The much-vaunted Indonesian millennial, sought after by politicians for their votes and businesspeople for their cash, is a mainstay in the media – recent online news headlines about millennials range from the Indonesian Ulema Council (MUI) launching a new app to appeal to millennials to the development of new houses for millennials, priced at Rp 200 million (US$14,567) to 500 million.
In January, the Education and Culture Ministry announced that the word, or the Indonesian equivalent milenial, was the most popular word in the country throughout 2019.
In general, the typical media conception of the Indonesian millennial is not that different from its global counterpart – that of an upper-middle class, highly-educated, latte-sipping, GoFood-ordering urban youth, probably employed in the technology or creative sector.
But the data shows that most of the country’s millennials only have a high-school level education, work in blue-collar or low-level service jobs, with an average monthly income of only around US$150.
According to the Wittgenstein Centre for Demography and Global Human Capital, only 14.4 percent of millennials in Indonesia have any post-secondary education at all, while only a tiny 0.38 percent have graduate degrees. And according to BPS data from 2017, the average wage for a millennial is only around Rp 2.1 million.
Even in the cosmopolitan region of Greater Jakarta, which has the largest per capita income in the country, around 25 percent of men aged 20 to 34 and 38 percent of women only have junior high school diplomas or lower, according to a joint Australian National University and University of Indonesia study in 2010.
Living with nine relatives in a small one bedroom house measuring about 25 square meters in Kampung Muka, North Jakarta, 22-year-old Tri Adhitia Diantomo, known to friends and family as Adit, is thus much more representative of the majority of millennials than the common media depiction might have you believe.
Adit stopped going to school after graduating from the local state junior high, because he was "naughty," by his own admission, and now earns a salary of Rp 1.5 million ($106) a month working six days a week as a driver for a forwarding agent, picking up packages from Senen train station in Central Jakarta and driving them as far away as Depok and Bekasi in the neighboring province of West Java.
Adit said he planned to pursue a Kejar Paket C, or senior high-school equivalency diploma, next year, which would allow him to seek a job at a bigger company, for bigger pay.

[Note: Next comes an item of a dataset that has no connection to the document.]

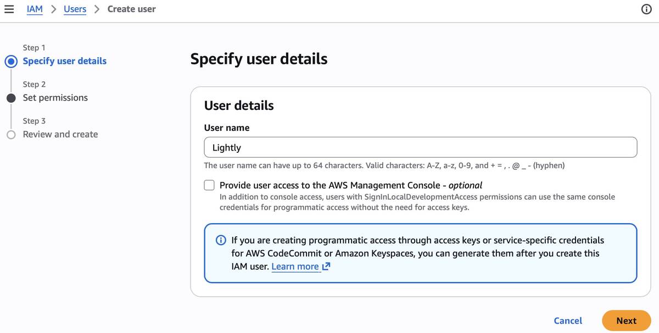Open the IAM breadcrumb link

point(35,9)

One of his high-school graduate friends, he said, worked as a driver for a television station, and made around Rp 4 million a month.
His current job is far from the white-collar, high-tech work that people might imagine millennials engage in.
The work is physical and arduous, involving the loading and unloading of unwieldy boxes in the Jakarta heat, and driving long distances in an old, air-conditionless pick-up truck.
The deliveries he makes include smaller packages like fruit and documents, to large shipments ranging from motorcycles to live animals. Adit said the weirdest package he had to deliver was a live pig.
The pig was eventually delivered to the private home of a wealthy man who kept many other animals in his house. "It was like a zoo," he recalled.
Despite the labor-intensive nature of his job, Adit said he enjoyed it, because it allowed him to be outdoors and go different places.
According to BPS data from 2017, around 20 percent of millennials are blue-collar workers, while around 25 percent work in sales or service jobs, compared to only 1.4 percent who hold managerial positions and 7 percent who work in professional jobs.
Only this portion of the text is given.